The Oklahoma City Thunder moved to within two wins of a first-round exit Wednesday night, defeating the Phoenix Suns 120-107 at Paycom Center in Oklahoma City to take a 2-0 series lead. The win extended a remarkable franchise streak — Oklahoma City’s young core has now won its first ten first-round playoff games by an average margin of nearly 19 points per game.
Shai Gilgeous-Alexander was the engine of Oklahoma City’s offense, finishing with 37 points and nine assists. He converted all nine of his free throw attempts and marked his 23rd career 30-plus-point playoff performance. Chet Holmgren matched that impact on defense, finishing with 19 points, eight rebounds, and four blocks and anchoring a Thunder unit that forced Phoenix into 21 turnovers. Oklahoma City generated 13 transition points directly off those miscues. Over two games in the series, the Thunder have outscored the Suns 70 to 38 in the restricted area — a sign of how thoroughly OKC has controlled the interior.

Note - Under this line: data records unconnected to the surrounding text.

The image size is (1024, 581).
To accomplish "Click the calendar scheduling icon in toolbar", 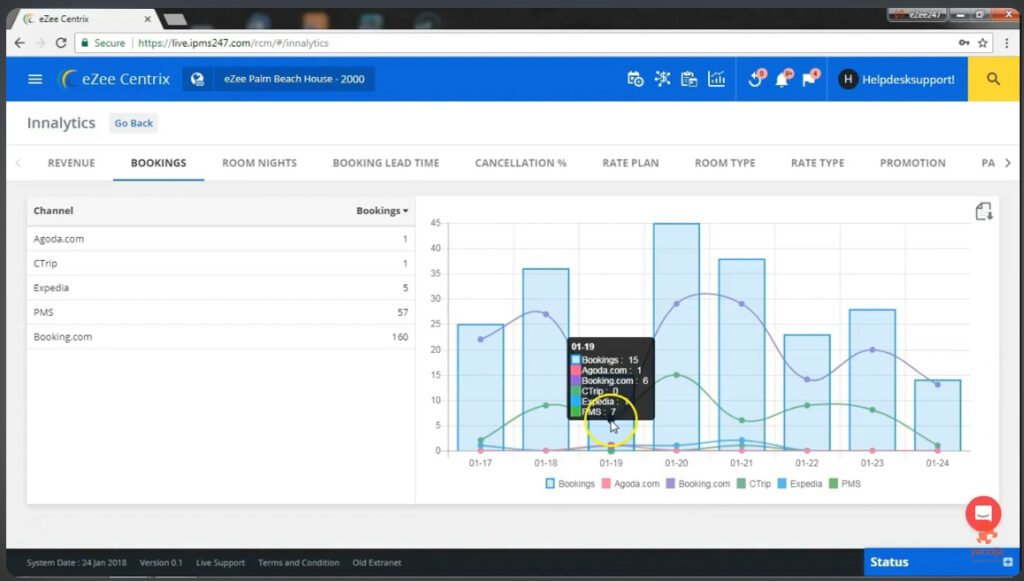I will tap(635, 78).
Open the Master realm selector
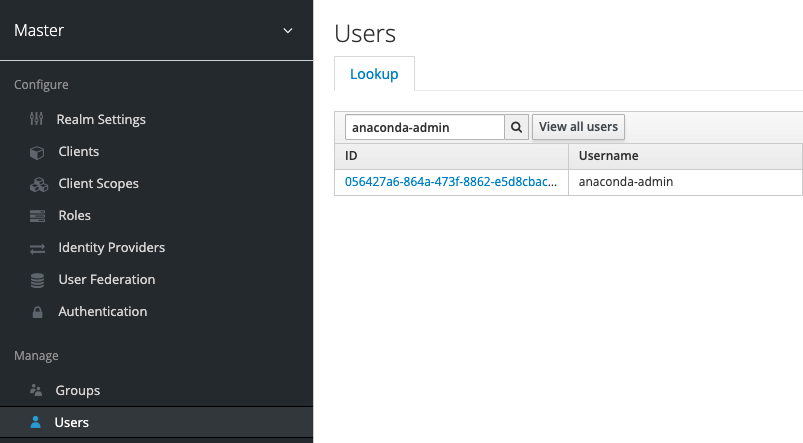Viewport: 803px width, 443px height. click(x=156, y=30)

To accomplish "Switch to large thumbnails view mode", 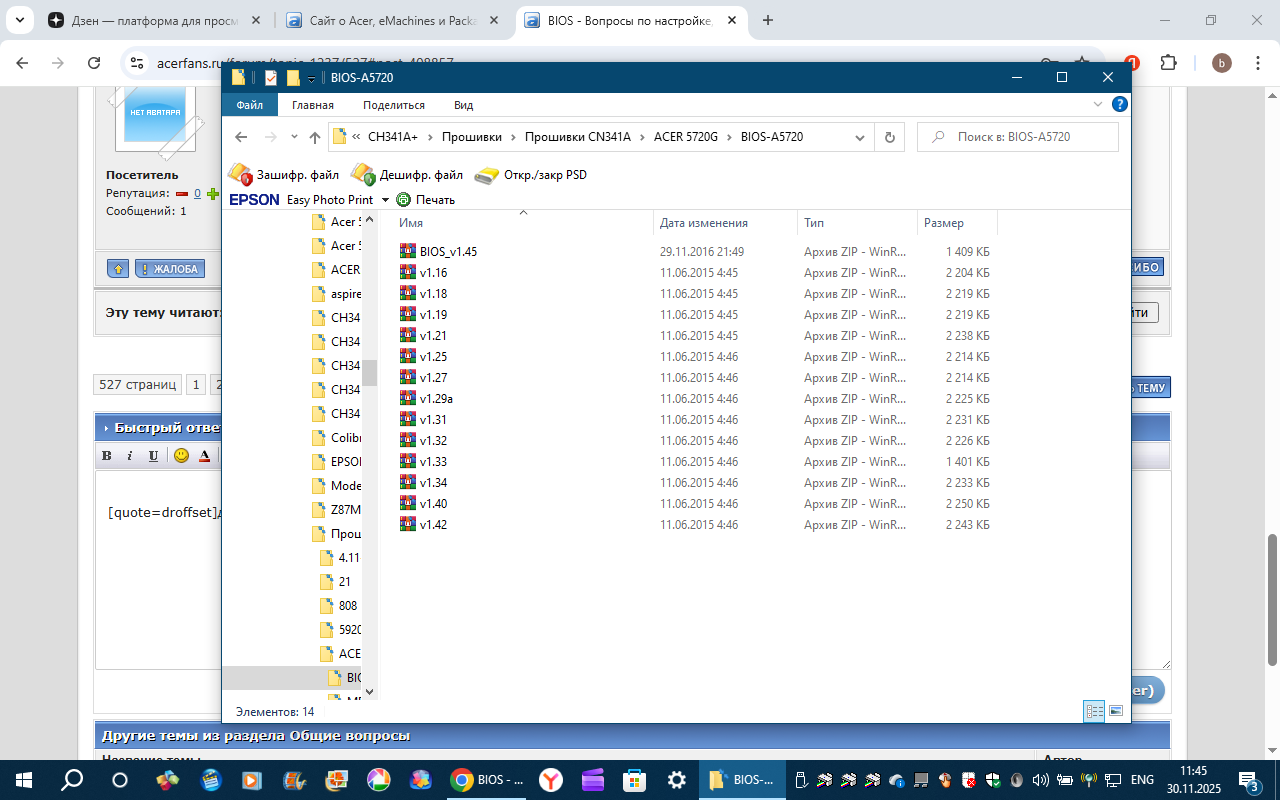I will [1116, 711].
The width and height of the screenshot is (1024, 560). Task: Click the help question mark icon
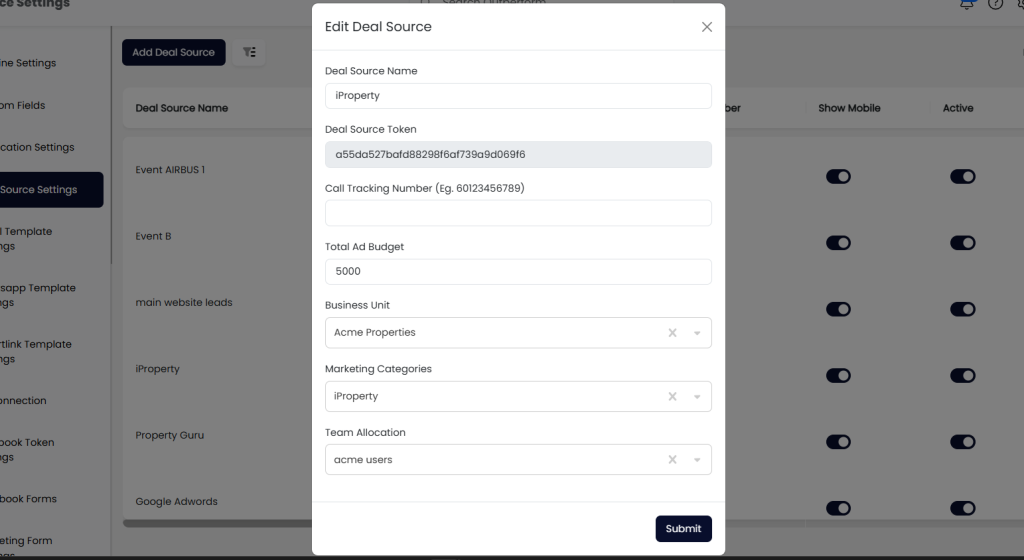click(995, 4)
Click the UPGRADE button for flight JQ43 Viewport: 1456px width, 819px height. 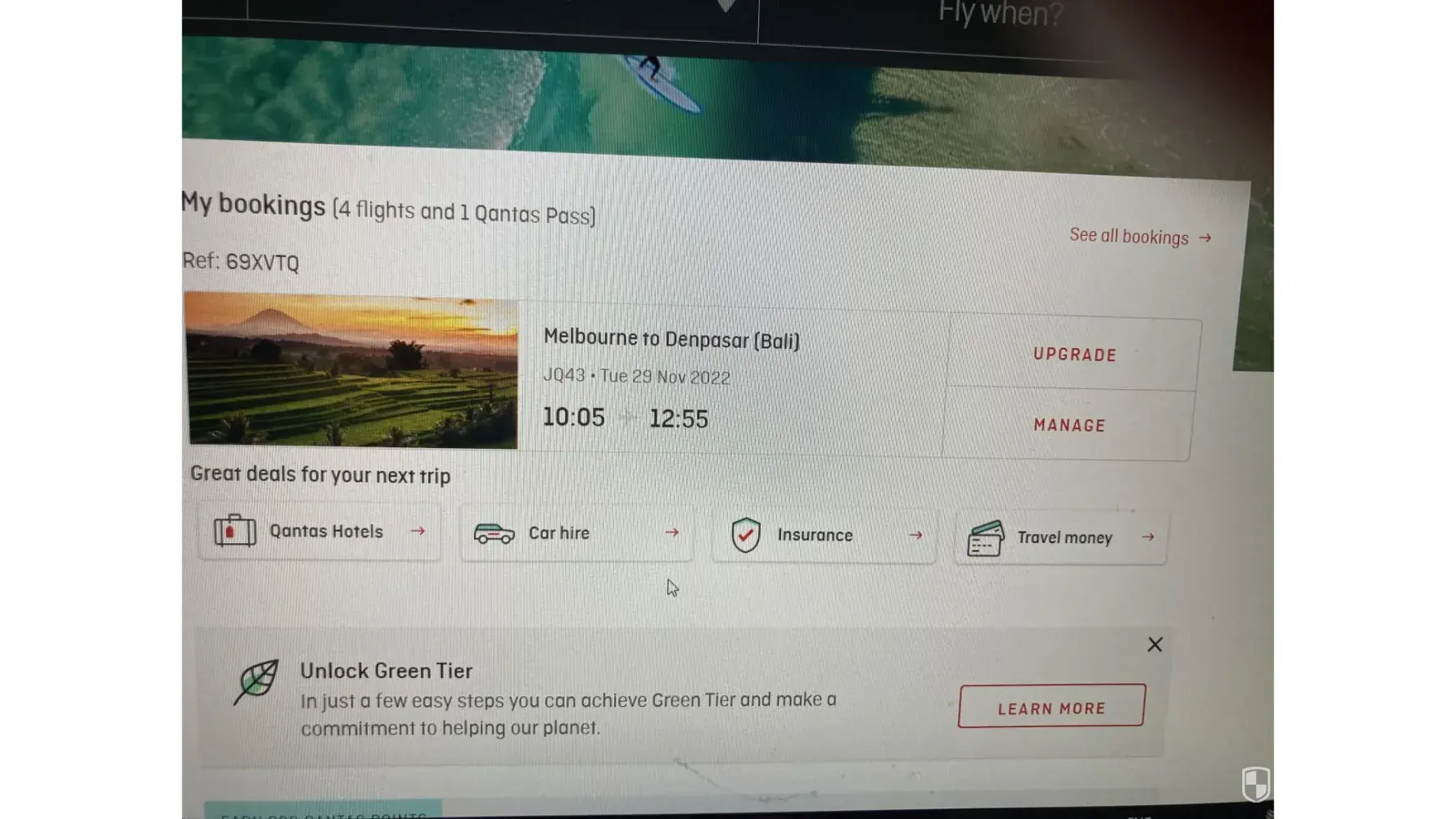1074,355
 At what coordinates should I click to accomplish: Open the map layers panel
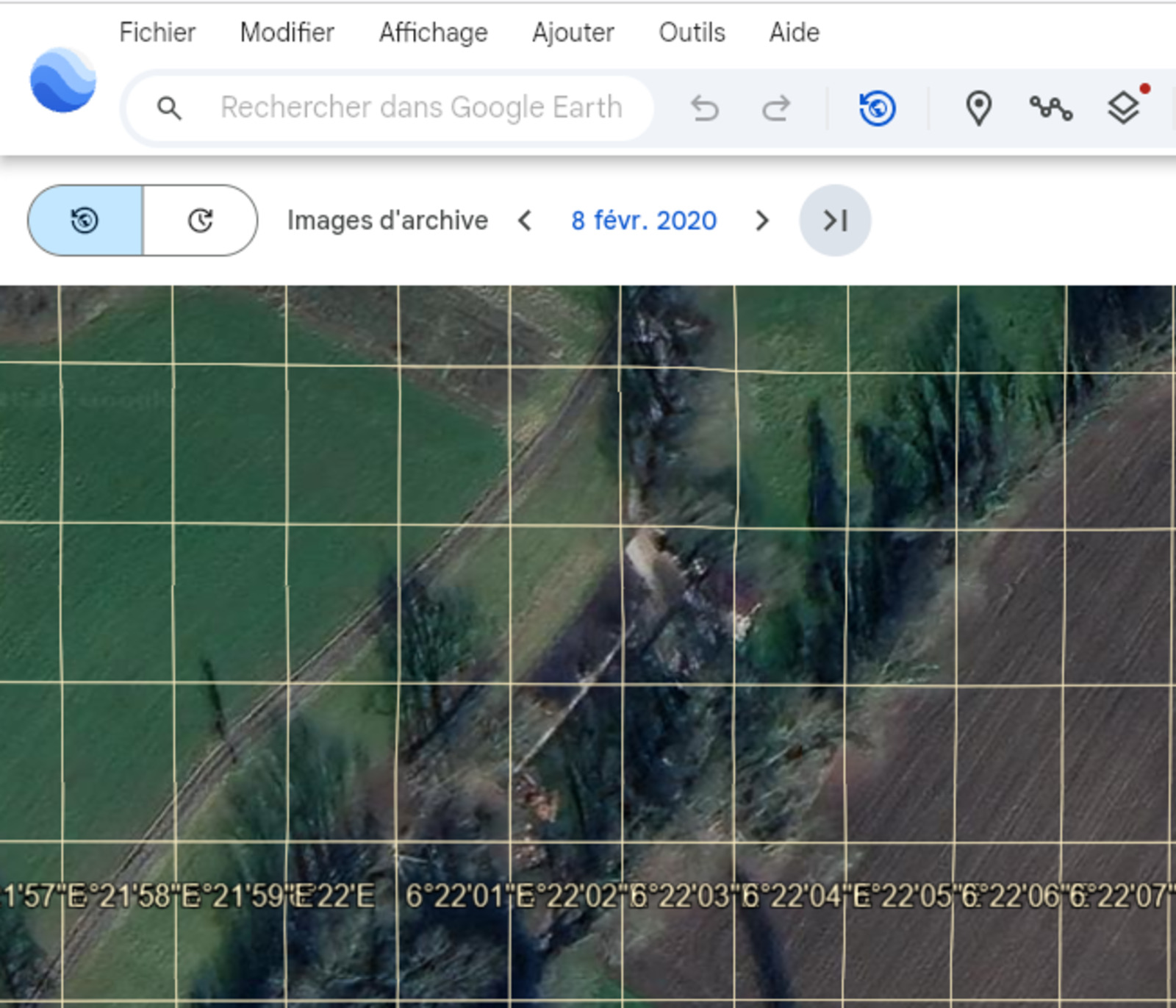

Phoenix showed more fight than in its 35-point Game 1 loss. Dillon Brooks finished with 30 points, and Jalen Green added 21, but the Suns turned it over 22 times and gave up eight points fewer than the Thunder scored off live-ball mistakes alone. Devin Booker has combined for 45 points across both games, but Phoenix has shot just 49 percent at the rim in that span.
The most significant development of the night came in the third quarter when Thunder forward Jalen Williams grabbed his left hamstring and left the floor after attempting a contested transition layup. He stayed on for two possessions before checking out with roughly six minutes remaining in the period and did not return. Coach Mark Daigneault said afterward that the team believed Williams had aggravated his left hamstring and would evaluate him over the next few days before providing an update. Williams, who earned All-Star honors during Oklahoma City’s title run last season, had appeared in only 33 regular-season games this year after wrist surgery and a right hamstring injury. He had been outstanding in this series — 41 points on 16-of-26 shooting across the two games — before the setback.
For Upstate South Carolina fans who follow the Charlotte Hornets, Phoenix’s center Mark Williams carries a familiar name. The Hornets selected Williams 15th overall in the 2022 NBA draft, and he spent three seasons with the franchise, averaging 15.3 points and 10.2 rebounds per game in his final full Charlotte season in 2024-25, before the organization traded him to Phoenix in June 2025. Williams did not play in Game 2, listed as a coach’s decision, leaving the Suns without a key frontcourt option in a series where interior scoring has been their most glaring weakness.
Game 3 moves to Phoenix for a Saturday afternoon tip-off.